**Data:**
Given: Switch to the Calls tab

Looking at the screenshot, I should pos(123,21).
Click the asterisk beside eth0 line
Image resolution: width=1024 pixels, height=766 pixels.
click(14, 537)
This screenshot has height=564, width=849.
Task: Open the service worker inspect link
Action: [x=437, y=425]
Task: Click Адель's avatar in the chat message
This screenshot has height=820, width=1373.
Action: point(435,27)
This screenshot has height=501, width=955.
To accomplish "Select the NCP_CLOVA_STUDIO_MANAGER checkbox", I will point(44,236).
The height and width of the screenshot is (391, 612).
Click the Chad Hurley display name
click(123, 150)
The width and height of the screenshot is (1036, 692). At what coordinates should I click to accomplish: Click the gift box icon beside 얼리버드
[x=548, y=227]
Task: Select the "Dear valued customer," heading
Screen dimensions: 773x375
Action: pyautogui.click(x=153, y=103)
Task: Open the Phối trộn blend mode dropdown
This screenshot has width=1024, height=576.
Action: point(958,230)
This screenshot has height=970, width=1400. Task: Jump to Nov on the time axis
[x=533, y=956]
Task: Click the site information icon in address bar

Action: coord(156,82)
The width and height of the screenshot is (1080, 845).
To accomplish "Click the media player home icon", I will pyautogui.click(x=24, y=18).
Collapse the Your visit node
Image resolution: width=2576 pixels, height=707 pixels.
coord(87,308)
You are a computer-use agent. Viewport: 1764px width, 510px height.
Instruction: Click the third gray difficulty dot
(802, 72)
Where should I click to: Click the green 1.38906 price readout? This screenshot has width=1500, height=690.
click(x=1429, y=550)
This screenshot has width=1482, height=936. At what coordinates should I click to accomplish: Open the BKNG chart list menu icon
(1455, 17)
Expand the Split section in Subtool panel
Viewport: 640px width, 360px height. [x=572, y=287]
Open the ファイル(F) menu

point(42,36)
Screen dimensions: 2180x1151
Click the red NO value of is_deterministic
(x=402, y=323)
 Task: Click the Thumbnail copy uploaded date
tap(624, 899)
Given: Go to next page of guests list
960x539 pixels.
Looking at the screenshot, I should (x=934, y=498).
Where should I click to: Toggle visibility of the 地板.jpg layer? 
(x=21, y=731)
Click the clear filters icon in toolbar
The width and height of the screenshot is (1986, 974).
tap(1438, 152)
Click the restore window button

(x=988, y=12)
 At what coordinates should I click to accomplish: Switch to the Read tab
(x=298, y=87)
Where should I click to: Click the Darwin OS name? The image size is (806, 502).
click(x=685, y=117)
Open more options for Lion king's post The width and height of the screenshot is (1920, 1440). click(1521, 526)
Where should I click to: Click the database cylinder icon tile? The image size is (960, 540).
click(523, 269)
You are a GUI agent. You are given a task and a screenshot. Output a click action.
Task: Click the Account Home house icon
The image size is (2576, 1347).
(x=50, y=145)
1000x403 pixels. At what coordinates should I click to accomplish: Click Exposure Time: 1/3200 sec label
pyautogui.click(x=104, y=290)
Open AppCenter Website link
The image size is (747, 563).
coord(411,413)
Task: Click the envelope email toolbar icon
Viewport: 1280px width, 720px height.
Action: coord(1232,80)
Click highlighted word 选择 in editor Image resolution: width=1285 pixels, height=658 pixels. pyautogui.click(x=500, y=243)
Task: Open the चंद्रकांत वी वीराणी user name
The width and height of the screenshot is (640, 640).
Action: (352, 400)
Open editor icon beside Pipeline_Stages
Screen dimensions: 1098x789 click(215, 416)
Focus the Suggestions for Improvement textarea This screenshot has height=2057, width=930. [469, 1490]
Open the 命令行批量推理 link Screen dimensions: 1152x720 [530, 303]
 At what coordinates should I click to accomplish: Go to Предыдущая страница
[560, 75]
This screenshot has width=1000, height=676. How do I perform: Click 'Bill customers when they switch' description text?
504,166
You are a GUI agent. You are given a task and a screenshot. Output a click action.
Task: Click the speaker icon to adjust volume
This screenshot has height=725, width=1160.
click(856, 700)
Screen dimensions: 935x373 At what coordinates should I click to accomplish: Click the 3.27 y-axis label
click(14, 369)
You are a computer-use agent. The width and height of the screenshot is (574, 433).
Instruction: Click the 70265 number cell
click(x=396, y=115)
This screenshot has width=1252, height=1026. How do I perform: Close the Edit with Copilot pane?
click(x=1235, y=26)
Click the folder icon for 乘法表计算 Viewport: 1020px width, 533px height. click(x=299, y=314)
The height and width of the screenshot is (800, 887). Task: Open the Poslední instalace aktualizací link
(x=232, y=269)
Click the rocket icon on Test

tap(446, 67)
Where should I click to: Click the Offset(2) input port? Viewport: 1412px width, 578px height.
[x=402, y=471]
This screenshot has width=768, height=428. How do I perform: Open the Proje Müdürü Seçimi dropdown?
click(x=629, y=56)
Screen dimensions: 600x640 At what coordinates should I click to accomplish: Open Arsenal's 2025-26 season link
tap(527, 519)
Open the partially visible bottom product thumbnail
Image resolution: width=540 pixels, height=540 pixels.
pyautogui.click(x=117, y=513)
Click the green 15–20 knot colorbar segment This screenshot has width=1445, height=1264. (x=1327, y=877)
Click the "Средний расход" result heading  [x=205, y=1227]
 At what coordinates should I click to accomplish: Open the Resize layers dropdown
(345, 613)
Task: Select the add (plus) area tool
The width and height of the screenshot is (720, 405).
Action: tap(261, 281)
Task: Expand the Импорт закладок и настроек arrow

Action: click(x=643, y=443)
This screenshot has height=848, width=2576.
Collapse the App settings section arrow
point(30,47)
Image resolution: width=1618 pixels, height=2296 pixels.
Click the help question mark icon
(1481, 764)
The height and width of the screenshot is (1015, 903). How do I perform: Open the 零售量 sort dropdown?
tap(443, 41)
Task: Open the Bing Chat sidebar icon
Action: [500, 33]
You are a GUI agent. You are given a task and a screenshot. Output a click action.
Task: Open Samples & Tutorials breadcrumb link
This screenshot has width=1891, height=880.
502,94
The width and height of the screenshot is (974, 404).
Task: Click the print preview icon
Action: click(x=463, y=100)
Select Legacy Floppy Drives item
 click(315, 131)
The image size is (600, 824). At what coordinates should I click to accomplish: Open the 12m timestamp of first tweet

**Exercise requirements:**
For the word "toolbar", count the lines of the listing above that hold it; the number alone is the answer.

**Response:**
2